**TASK LIST**
(1) Return the part of the article on the Massachusetts minimum wage increase starting at "The bump to" and ending at "the economy overall.", copied word for word.
(2) According to the Massachusetts Budget and Policy Center estimate cited in the article on the Massachusetts minimum wage increase, how much will $11 be worth in today's dollars by 2017?

-- begin QUOTED PASSAGE --

More than 600,000 Massachusetts workers, 1 in 5 in the state, stand to get a bump in pay from the minimum wage increase, according to the Massachusetts Budget and Policy Center — 85 percent of them above the age of 20. The new law requires employers to pay workers no less than $11 an hour by 2017.

Still, the minimum wage increase won’t do much to address ever-widening income inequality. Boston has the fourth-largest gap between rich and poor among the country’s 50 largest cities, according to the Brookings Institution. In Boston, the top 5 percent of households earned more than $222,000 a year, 15 times more than the lowest 20 percent, which had incomes of less than $14,600 a year.

In addition, Massachusetts’ minimum wage is not tied to inflation, which means as the prices of groceries, rent, and electricity rise, workers will fall further behind, advocates said. The Massachusetts Budget and Policy Center estimates that by 2017, $11 will be worth $10.32 in today’s dollars.

As the plight of low-wage workers gets more attention, the push to raise the minimum wage has gained momentum. The Senate recently voted down a bill that would have raised the federal minimum wage from $7.25 to $10.10 an hour. But a handful of states, including California, have moved to lift their minimum wages above $10 an hour, and $15 an hour was just passed in Seattle.

The next step, workers’ advocates say, is shifting the conversation from a minimum wage to a living one. Across the country, fast food and other low-paid workers have demonstrated for $15 an hour, an amount that organizers in Massachusetts say is needed to meet the basic needs of working families.

“The economic glass of a low-wage earner earning $8 to $9 an hour is pretty empty, so to move up to $11 an hour is like getting the glass around 40 percent filled toward a living wage,” said Lew Finfer, co-chair of Raise Up Massachusetts, which had been pushing for a minimum wage increase indexed to inflation. “We know we’re not finished creating the opportunity and dignity that people need.”

The bump to $11 would give full-time workers making between $8 and $10 an hour an extra $6,000 and $2,000 a year, respectively, before taxes, said MIT professor Amy Glasmeier, who developed the Living Wage Calculator. That’s not trivial.

“To somebody who’s making $22,000 a year, if you added $2,000 a year to their lives,” she said, “it could keep them from potentially losing their job because they can’t get there because they can’t fix their car.”

But those who oppose the higher minimum wage say it will hurt opportunity by forcing employers to reduce hours, hire fewer people — especially teens and college students — and possibly even move out of state. That, they say, will hurt the economy overall.

Erin Calvo-Bacci, owner of a chocolate manufacturing business in Swampscott and the Chocolate Truffle shop in Reading, said she already is dealing with higher chocolate prices and smaller profit margins, so increased labor costs will be a serious blow.

-- end QUOTED PASSAGE --
-- begin COLLECTED MATERIAL --

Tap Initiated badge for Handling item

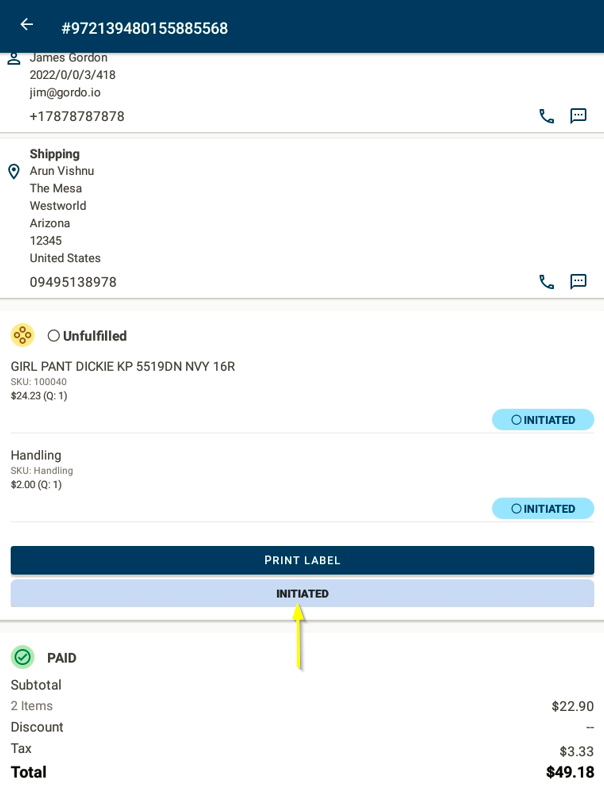pos(543,509)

-- end COLLECTED MATERIAL --

**SOLUTIONS IN ORDER**
(1)
The bump to $11 would give full-time workers making between $8 and $10 an hour an extra $6,000 and $2,000 a year, respectively, before taxes, said MIT professor Amy Glasmeier, who developed the Living Wage Calculator. That’s not trivial.

“To somebody who’s making $22,000 a year, if you added $2,000 a year to their lives,” she said, “it could keep them from potentially losing their job because they can’t get there because they can’t fix their car.”

But those who oppose the higher minimum wage say it will hurt opportunity by forcing employers to reduce hours, hire fewer people — especially teens and college students — and possibly even move out of state. That, they say, will hurt the economy overall.

(2) $10.32